**Work instructions:**
Return verbatim every line from the first line of the data below to the line that contains "Click the zoom in plus button", inclusive, and no further.

----

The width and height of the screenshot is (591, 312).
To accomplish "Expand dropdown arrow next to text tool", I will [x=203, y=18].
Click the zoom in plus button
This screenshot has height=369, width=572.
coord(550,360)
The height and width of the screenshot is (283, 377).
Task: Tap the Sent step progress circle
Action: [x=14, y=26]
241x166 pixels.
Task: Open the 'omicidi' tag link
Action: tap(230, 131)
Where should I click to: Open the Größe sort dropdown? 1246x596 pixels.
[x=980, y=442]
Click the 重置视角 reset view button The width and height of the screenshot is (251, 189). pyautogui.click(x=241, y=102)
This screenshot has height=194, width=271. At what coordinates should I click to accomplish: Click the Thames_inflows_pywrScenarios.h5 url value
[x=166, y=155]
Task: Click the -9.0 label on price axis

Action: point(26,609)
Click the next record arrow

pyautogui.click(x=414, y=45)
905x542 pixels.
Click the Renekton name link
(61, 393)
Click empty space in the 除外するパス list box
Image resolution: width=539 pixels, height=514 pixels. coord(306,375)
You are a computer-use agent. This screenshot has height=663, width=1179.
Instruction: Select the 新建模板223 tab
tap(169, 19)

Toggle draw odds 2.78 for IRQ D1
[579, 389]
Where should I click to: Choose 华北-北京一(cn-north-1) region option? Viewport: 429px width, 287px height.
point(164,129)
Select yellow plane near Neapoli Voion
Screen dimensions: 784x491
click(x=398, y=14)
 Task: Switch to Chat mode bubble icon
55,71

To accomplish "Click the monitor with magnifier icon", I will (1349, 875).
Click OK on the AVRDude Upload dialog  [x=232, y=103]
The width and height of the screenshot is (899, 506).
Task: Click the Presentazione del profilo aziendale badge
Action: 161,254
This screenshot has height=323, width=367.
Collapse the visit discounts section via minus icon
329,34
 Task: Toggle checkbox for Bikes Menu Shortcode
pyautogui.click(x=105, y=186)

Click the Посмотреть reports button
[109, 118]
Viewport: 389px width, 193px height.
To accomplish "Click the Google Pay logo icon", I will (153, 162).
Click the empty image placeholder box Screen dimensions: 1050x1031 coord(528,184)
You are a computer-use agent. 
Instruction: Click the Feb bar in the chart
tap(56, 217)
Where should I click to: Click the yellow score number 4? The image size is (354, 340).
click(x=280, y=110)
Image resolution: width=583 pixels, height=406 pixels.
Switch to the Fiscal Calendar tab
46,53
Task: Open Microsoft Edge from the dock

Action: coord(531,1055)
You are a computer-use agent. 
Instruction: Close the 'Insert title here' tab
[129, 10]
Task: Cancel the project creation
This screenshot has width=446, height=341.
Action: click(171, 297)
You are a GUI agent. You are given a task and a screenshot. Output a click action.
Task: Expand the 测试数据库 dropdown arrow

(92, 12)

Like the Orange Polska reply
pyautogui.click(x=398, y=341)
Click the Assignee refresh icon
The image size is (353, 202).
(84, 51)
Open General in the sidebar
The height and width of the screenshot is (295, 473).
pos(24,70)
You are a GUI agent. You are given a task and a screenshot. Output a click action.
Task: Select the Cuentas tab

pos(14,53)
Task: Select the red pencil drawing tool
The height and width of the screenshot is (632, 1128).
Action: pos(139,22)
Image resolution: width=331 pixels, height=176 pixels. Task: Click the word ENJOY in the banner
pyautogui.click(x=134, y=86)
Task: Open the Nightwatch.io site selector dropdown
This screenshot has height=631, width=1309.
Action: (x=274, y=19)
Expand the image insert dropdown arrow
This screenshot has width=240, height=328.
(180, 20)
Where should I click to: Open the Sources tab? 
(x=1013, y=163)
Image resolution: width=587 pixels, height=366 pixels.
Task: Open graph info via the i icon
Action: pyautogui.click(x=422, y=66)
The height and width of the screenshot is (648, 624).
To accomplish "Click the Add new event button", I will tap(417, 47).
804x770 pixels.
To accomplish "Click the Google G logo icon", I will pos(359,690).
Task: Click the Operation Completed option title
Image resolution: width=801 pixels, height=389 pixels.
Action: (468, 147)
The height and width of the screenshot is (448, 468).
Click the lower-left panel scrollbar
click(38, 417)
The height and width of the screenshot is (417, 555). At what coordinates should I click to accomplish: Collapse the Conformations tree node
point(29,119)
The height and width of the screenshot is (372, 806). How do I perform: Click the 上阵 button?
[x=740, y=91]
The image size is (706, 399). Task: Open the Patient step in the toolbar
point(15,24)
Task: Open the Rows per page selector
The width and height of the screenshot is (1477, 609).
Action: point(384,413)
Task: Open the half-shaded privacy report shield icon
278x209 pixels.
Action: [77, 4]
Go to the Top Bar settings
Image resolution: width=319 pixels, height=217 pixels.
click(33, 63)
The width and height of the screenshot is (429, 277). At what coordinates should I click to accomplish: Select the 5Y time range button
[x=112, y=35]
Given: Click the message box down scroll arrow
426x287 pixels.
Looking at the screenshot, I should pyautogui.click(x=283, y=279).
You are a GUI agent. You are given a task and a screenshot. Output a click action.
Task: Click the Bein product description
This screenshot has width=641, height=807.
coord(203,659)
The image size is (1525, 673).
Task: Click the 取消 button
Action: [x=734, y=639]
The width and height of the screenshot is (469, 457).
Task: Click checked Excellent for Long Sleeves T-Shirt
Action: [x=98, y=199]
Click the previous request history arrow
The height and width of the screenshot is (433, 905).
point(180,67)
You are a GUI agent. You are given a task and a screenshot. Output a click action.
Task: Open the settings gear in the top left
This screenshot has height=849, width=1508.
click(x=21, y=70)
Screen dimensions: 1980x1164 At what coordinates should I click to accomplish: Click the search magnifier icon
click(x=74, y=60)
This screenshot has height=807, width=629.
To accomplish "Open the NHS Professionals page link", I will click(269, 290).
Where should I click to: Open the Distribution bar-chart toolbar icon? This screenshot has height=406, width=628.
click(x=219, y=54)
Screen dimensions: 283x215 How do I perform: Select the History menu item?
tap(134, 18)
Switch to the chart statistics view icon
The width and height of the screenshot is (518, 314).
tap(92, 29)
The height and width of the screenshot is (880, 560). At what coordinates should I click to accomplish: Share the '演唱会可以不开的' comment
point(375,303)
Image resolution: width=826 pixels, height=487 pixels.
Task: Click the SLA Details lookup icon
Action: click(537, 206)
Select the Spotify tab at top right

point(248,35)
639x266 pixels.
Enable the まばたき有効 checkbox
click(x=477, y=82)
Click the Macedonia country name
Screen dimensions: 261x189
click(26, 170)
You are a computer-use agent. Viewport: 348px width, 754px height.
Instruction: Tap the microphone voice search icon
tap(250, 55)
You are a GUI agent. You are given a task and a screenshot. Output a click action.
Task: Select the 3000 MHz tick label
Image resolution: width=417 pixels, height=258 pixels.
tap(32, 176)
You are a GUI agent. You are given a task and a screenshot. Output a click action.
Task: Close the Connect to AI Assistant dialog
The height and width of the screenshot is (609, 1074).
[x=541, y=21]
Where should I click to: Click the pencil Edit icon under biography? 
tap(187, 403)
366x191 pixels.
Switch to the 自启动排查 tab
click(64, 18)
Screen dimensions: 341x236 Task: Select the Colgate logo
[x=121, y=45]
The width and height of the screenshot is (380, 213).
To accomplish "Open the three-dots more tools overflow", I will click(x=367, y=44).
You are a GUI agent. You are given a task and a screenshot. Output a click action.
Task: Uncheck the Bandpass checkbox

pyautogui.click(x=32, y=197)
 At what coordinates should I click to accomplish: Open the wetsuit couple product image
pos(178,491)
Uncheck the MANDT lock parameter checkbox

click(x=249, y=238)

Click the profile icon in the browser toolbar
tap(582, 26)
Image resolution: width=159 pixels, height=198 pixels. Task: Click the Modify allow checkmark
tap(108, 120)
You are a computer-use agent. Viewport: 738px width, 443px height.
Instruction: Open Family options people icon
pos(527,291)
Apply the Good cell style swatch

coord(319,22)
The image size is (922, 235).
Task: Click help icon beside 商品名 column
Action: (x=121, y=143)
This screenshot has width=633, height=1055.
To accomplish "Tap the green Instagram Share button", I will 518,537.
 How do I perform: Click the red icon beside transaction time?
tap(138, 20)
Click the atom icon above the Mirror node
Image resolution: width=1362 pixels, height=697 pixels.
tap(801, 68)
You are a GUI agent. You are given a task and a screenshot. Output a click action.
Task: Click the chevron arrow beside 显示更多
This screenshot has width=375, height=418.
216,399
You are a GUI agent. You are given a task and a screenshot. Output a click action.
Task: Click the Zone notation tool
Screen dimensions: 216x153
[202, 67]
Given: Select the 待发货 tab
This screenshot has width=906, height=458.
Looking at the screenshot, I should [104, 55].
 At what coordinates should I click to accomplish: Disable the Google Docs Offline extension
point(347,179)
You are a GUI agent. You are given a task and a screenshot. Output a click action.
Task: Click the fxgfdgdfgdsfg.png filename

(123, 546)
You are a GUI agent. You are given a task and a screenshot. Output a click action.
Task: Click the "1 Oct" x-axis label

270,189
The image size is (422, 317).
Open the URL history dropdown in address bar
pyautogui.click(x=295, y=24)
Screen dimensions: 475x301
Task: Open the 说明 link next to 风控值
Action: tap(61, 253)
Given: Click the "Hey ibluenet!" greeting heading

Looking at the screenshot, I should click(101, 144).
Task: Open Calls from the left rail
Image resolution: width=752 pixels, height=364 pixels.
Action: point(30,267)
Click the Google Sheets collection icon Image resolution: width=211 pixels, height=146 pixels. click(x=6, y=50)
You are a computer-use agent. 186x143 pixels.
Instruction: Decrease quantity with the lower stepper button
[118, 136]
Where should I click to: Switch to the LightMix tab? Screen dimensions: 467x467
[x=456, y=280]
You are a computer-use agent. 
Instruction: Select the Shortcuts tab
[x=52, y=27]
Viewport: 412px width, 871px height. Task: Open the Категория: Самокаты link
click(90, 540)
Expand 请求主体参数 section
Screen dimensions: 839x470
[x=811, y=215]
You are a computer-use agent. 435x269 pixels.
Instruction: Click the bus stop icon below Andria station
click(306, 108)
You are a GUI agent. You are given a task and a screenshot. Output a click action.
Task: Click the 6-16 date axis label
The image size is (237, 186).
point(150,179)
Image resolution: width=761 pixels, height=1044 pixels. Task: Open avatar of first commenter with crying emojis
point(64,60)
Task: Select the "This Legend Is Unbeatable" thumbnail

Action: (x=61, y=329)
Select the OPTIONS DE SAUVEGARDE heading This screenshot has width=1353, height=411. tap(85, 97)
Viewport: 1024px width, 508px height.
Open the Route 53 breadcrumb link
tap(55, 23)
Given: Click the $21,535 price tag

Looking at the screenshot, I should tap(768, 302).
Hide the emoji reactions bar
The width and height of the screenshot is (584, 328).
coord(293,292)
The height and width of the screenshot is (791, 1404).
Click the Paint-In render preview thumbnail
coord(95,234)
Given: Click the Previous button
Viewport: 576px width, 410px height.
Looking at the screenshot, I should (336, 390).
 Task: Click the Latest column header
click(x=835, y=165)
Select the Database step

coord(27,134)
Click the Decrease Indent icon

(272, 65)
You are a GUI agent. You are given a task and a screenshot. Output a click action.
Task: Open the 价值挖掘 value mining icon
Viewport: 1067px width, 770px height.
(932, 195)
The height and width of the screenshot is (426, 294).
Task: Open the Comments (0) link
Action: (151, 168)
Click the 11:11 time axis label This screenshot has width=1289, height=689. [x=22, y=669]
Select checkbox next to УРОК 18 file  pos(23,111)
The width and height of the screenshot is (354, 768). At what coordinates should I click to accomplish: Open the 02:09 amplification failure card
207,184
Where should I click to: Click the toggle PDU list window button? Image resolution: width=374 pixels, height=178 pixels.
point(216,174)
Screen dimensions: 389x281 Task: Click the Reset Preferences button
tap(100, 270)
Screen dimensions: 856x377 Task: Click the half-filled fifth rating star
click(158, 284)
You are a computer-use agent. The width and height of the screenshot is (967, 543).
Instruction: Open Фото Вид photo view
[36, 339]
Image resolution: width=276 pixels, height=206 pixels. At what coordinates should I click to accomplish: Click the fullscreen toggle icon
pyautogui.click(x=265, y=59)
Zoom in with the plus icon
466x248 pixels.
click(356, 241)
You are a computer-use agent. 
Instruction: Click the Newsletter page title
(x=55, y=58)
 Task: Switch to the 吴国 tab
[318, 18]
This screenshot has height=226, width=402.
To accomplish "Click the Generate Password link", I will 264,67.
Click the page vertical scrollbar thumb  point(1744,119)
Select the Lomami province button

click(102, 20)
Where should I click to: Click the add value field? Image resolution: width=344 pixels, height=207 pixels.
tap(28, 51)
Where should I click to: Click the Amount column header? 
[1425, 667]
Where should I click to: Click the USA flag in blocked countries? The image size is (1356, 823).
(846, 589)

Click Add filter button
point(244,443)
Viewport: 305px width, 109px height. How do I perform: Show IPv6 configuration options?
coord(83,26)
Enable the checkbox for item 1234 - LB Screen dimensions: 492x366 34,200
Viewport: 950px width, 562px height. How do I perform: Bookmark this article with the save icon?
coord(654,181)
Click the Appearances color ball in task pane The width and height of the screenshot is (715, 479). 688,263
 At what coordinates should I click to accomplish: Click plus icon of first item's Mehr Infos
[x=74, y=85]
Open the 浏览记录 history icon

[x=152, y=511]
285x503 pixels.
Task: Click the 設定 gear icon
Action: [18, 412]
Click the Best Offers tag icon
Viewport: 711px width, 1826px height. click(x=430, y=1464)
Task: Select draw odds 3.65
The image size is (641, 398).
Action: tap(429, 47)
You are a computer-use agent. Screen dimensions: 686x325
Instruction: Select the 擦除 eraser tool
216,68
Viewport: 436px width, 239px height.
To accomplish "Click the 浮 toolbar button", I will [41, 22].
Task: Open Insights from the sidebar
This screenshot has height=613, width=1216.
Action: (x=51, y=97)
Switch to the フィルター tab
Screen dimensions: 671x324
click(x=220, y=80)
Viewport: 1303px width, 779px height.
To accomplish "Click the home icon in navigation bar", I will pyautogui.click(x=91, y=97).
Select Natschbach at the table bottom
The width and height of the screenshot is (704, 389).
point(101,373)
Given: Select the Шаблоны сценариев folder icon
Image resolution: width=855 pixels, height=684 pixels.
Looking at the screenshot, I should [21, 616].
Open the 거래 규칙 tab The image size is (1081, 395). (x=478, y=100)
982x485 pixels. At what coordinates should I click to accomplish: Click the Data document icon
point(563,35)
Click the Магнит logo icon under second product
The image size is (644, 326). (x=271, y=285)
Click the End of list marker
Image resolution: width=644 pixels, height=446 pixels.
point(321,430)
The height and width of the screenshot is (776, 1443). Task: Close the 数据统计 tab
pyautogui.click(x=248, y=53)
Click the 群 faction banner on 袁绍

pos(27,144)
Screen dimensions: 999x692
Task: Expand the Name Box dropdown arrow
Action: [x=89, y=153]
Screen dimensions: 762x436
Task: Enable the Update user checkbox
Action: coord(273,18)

----

**Response to the exercise:**
The width and height of the screenshot is (591, 312).
To accomplish "Expand dropdown arrow next to text tool", I will [x=203, y=18].
Click the zoom in plus button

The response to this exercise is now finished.